Au regard des us et coutumes de l’Angleterre victorienne, il était assez mal perçu d’occire un consul et sa délégation désarmée. Cet évènement tragique entraîna l’organisation d’une expédition punitive dirigée par l’amiral Harry Rawson.
Après de brefs combats, les troupes britanniques entrèrent dans une capitale quasi déserte pour y découvrir un terrible spectacle : les centaines de cadavres de personnes exécutées sur ordre de l’oba qui, suivant les rites traditionnels, souhaitait conjurer ainsi le sort et sauver le royaume des envahisseurs. Ces pratiques sacrificielles n’étaient pas rares au royaume de Benin et, encore dans les années 1950, certains dignitaires se plaignaient qu’elles aient été interdites par les Anglais. Pendant l’occupation de la ville, des objets en alliage de cuivre, mais aussi d’autres en corail ou en ivoire (notamment de nombreuses défenses sculptées), venant essentiellement du palais de l’oba, furent réunis et confisqués. Une partie du « butin » contribua par sa vente à payer les frais de l’expédition et à pensionner les soldats blessés ainsi que les veuves de ceux qui furent tués [4]. Le reste fut réparti entre les différents officiers au titre de trophées ou de souvenirs. Précisons ici que, à cette époque, ces pratiques susmentionnées, de même que la saisie d’objets dans un but stratégique (affaiblir la puissance politico-religieuse du vaincu), étaient considérées comme légitimes aussi bien par les armées européennes que par les armées africaines.

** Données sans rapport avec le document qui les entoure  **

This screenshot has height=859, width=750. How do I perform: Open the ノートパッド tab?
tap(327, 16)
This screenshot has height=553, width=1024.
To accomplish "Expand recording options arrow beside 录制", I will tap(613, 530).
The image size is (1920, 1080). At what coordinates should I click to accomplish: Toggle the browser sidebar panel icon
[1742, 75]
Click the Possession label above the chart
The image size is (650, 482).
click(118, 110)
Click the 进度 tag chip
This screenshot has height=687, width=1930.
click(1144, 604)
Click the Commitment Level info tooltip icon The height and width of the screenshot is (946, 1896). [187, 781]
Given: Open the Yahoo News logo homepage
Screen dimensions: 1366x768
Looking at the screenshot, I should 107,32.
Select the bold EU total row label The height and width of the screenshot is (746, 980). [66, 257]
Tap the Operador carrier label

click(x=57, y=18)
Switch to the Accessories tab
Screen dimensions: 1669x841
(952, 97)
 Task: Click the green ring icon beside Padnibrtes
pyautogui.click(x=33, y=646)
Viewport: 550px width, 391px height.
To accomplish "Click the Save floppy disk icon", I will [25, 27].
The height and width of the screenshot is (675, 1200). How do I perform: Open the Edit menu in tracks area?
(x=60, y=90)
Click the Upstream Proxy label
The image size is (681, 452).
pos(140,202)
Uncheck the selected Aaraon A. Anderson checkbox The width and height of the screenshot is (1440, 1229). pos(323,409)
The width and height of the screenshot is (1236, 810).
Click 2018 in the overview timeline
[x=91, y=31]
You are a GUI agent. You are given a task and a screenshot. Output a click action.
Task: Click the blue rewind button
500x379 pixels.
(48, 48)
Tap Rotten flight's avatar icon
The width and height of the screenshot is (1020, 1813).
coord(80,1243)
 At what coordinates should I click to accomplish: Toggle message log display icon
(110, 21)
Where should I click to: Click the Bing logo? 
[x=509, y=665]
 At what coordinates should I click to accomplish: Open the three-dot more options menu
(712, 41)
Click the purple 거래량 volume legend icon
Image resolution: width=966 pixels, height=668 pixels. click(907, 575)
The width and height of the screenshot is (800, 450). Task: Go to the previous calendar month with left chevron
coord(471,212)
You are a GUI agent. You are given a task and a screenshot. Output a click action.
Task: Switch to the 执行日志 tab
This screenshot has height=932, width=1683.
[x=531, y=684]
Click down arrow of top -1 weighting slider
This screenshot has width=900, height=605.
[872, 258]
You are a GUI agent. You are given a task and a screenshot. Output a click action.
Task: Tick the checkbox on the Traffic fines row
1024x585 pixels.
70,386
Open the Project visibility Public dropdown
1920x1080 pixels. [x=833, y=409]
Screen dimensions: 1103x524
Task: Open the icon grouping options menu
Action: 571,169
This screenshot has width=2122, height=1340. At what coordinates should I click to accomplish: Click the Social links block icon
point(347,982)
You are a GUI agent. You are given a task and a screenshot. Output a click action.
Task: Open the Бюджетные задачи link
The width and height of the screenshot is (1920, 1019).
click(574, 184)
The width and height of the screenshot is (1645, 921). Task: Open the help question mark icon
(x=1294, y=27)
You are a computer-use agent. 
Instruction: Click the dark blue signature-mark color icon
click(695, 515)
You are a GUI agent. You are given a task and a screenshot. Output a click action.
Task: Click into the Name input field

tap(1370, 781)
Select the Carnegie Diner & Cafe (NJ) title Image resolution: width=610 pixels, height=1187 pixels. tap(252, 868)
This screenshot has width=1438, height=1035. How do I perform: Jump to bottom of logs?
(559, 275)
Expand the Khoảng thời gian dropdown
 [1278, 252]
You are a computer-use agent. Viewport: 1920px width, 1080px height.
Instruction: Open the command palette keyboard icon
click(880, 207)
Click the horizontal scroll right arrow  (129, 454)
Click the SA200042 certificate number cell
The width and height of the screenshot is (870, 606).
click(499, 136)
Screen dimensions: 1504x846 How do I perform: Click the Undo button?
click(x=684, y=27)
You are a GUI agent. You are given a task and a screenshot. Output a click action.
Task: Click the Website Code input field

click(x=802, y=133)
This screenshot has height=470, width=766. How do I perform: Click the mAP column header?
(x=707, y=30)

Actuellement, certains objets de la campagne de 1897 sont dans les collections muséales de différents pays (Allemagne, France, Autriche, Royaume-Uni, Etats-Unis, Pays-Bas…), d’autres passent parfois sur le marché de l’art via des maisons de vente comme Sotheby’s ou Christies qui, depuis les années 2000 [5], ont proposé plusieurs dizaines de bronzes de Benin. D’autres pièces encore sont en galerie. On évoquera ici la très belle plaque à haut relief qui fut vendue par le marchand Didier Claes.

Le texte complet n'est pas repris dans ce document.